Items listed in a dataset:

======

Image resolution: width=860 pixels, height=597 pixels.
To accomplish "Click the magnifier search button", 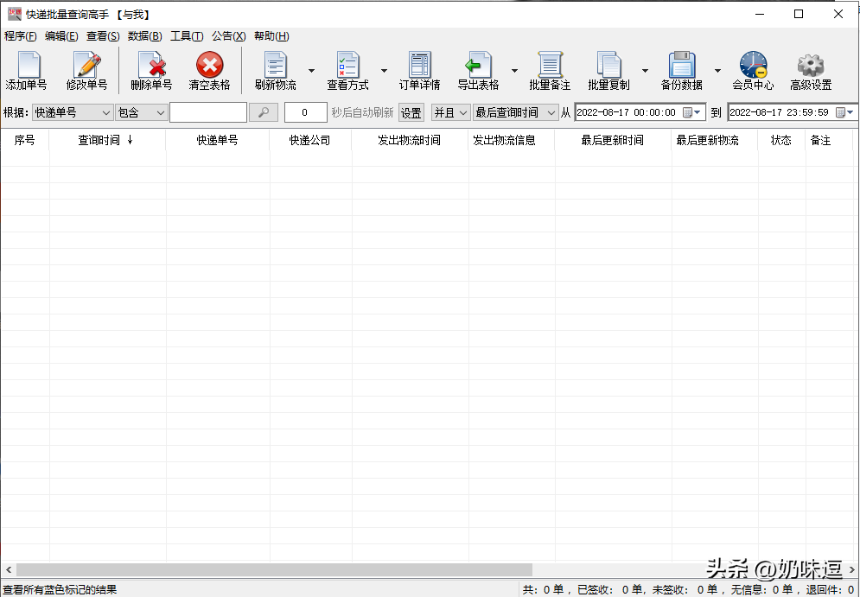I will pyautogui.click(x=264, y=112).
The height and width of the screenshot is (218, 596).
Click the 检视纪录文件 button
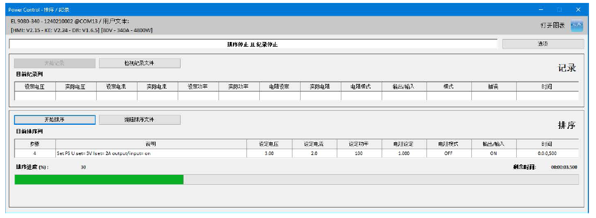click(139, 63)
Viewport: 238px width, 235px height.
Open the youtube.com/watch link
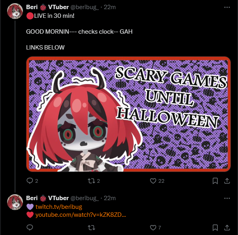81,215
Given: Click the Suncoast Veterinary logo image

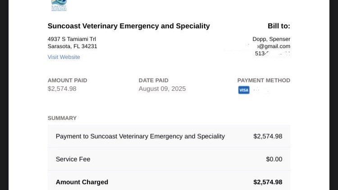Looking at the screenshot, I should pyautogui.click(x=59, y=5).
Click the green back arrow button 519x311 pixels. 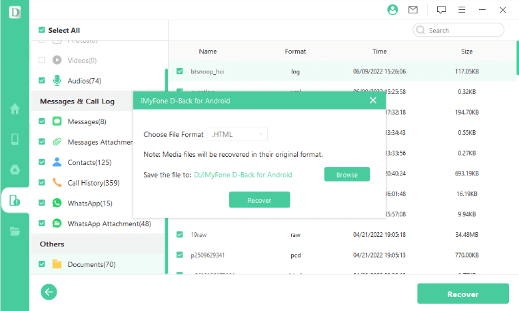click(x=49, y=292)
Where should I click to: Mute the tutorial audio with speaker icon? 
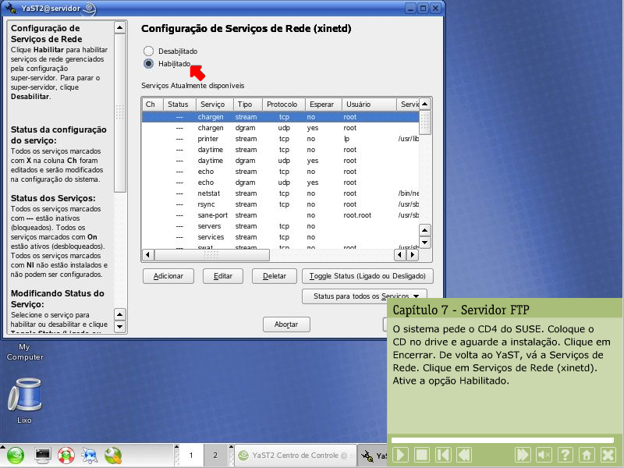544,455
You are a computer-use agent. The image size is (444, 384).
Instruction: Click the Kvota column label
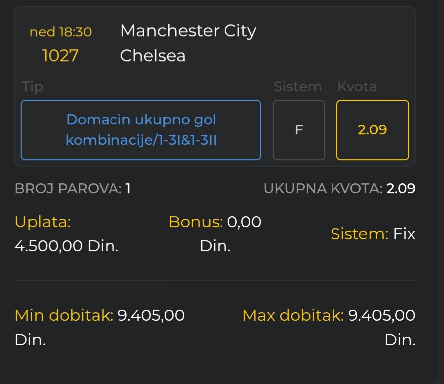point(357,87)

======

Task description: Locate the word "width" in the entries, and copy every line where it is found.

Response to the exercise:
Image resolution: width=860 pixels, height=597 pixels.
The height and width of the screenshot is (218, 596).
Viewport: 238px width, 235px height.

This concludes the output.